Importing Data in Parallel with Table Level Locking

Microsoft SQL Server allows multiple clients to bulk import data in parallel into a single unindexed table. This can improve the performance of bulk import operations. Parallel data importing is supported by all three bulk import commands: bcp, BULK INSERT, and INSERT ... SELECT * FROM OPENROWSET(BULK...). 


Only applications that use the ODBC-based or SQL OLE DB-based APIs can perform parallel data loading into a single table. Any application, including the bcp utility, that is based on the DB-Library client library supplied with Microsoft SQL Server version 6.5 or earlier cannot participate in parallel data loads into an instance of SQL Server.

If you do not specify the TABLOCK option/hint, multiple concurrent bulk import streams acquire locks at a granularity below the table level. Depending on the data distribution, the concurrent bulk load streams might block each other. Therefore, bulk importing data in parallel into an unindexed table is usually performed with TABLOCK.

When bulk importing data in parallel into an instance of SQL Server by using TABLOCK, consider the following:

  • The simplest scenario for importing data in parallel is loading data into an unindexed table (a heap).

  • If the table has no indexes, specify the TABLOCK option for the bulk-import operation. For more information, see Controlling Locking Behavior for Bulk Import.


    When indexes exist on a table, you cannot perform a parallel load operation by using the TABLOCK option. Also, the concurrent threads block each other if TABLOCK is not specified. Before a bulk-import operation, consider removing indexes from the table. For information about whether to keep or remove indexes, see Guidelines for Optimizing Bulk Import.
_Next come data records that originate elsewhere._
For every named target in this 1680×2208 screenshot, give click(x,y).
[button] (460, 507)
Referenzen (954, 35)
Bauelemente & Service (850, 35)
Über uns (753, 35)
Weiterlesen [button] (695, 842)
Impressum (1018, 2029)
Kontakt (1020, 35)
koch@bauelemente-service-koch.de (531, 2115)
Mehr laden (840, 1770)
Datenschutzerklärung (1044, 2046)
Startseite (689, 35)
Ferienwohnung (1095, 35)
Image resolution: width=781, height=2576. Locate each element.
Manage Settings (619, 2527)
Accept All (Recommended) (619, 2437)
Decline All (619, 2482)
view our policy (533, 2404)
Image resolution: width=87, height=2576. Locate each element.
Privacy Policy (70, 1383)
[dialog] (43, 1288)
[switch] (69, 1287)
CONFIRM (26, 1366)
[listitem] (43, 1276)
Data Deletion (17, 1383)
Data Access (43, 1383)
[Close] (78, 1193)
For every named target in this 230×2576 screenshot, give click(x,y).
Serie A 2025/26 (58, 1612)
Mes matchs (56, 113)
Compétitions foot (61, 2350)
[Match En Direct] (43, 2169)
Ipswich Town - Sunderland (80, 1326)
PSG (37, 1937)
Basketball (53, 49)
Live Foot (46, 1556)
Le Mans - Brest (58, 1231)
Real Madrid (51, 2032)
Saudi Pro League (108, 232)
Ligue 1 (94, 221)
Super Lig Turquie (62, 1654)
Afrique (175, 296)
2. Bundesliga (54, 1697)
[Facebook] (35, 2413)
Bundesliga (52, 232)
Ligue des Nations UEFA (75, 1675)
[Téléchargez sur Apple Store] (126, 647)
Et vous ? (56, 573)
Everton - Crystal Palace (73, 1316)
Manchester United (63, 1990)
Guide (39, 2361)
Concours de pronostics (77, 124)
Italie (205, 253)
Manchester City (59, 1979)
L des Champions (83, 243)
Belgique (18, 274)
  • Divide the data to be imported among the clients into the same number of data files as there are clients. Place one of the files on each of the clients.

    Best Practice   To use the processor most efficiently, distribute the data evenly among the clients. Make sure that data files are similar in size if you want to import them in parallel from multiple clients into an instance of SQL Server. Otherwise, a lightly loaded client thread might finish early and, therefore, use that client's CPU inefficiently.

  • To achieve maximum performance, the batch size specified for each client should be the same as the size of the client's data file. For more information, see Managing Batches for Bulk Import.

After data has been bulk imported into the table, you can create any required indexes as follows:

  1. Create each clustered index, in turn, from a single client. For more information, see Creating Clustered Indexes.

  2. Create the nonclustered indexes. These can be created concurrently from different clients. For more information, see Creating Nonclustered Indexes.

If you do not specify TABLOCK, you can bulk import data in parallel regardless of the number of indexes on the target. But in this case, bulk optimizations are not possible, and you might encounter blocking when obtaining locks on individual rows or pages.